It's too easy and stretched a Super Bowl storyline for a meeting that's so rich with others.
The Giants and Patriots are "rivals" just as much as the New Jersey Devils and Hartford Whalers were "rivals" when the Whale played in Connecticut. They sorta kinda were in the New York and Boston markets, but there wasn't any true venom or hatred from the franchises. Geography aside, they — like the Giants and Patriots — weren't in the same division and didn't have some rich history of make-or-break meetings.

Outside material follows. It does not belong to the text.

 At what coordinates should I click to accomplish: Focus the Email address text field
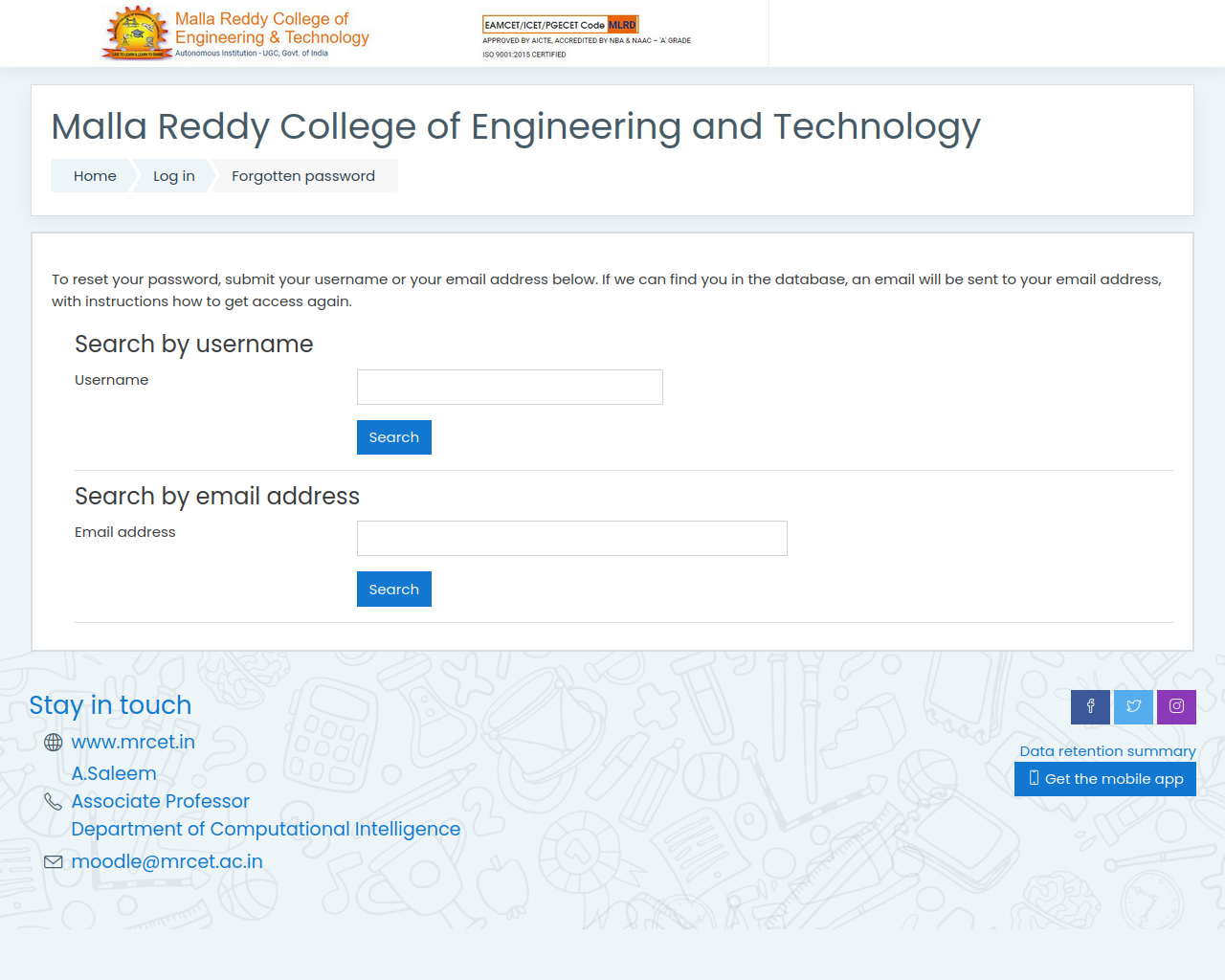point(572,538)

I've witnessed a Steelers fan spit in the face of a Ravens fan on 3rd Avenue in New York. I've seen a Dolphins fan take on 20 Jets fans in an ugly brawl that cleared out three rows of seats in the upper bowels of the old Giants Stadium. I've seen YouTube clips of young Packers fans crying over Brett Favre signing with the Vikings. There's history with all of those teams. That's real hatred. Those are real rivalries.
The Giants and Patriots?
There's too much respect for one another, too little history and too infrequent a big meeting for there to be any real hatred.
So, let's lay off resorting to the Boston-New York rivalry stuff this week. Though it's easy and can fill some time on a clock on one of 75 sports debate shows, it doesn't really apply here.
After all, there are ankles to obsess over.